EXCERPT PROVIDED —
* * * * * * * * *
Cotto-Pacquiao: A good idea gone wrong

So I'm a contrarian. Sue me.

While nearly all my colleagues have celebrated this week's announcement that Miguel Cotto and Manny Pacquiao will get together in a ring on Nov. 14 at the MGM Grand in Las Vegas, I'm just a little bit less than giddy about it all.

Don't get me wrong, the fact that Bob Arum has created a scenario in which the reigning WBO welterweight champion and IBO junior welterweight title-holder are "signed, sealed and soon to be delivered" will ensure boxing is a SportsCenter lead item come fight week.

The best at 147 pounds is fighting the best at 140.

And that, without question, is a good thing.

Arum said a publicity tour is set to begin "right after Labor Day" for the bout, which will be broadcast on pay-per-view by HBO and billed as "Fire Power."

Neither an agreed-to weight nor a championship belt on the line have been confirmed, though it's been widely assumed the two will be competing for Cotto's title at a contracted weight of 145 pounds.

And assuming those assumptions are correct and the fight indeed comes off with a championship on the line at something less than 147, my initial reaction of frustration will stand.
* * * * * * * * *
THE DATA —
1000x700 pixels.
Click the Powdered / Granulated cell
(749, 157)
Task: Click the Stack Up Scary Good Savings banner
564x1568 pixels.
* * * * * * * * *
WRITTEN REQUEST 1 — In the Cotto-Pacquiao column, shorten the paragraph beginning "Neither an agreed-to weight" while keeping its main facts.
WRITTEN REQUEST 2 — Recast the records as a JSON list of strings, one string per line and blank lines omitted, covering only the lines from the one containing "Task: Click the" through the end of the records.

WORKED SOLUTION 1 — No weight or title has been confirmed, but most assume the fight will be for Cotto's belt at a contracted 145 pounds.

WORKED SOLUTION 2 —
[
  "Task: Click the Stack Up Scary Good Savings banner",
  "564x1568 pixels."
]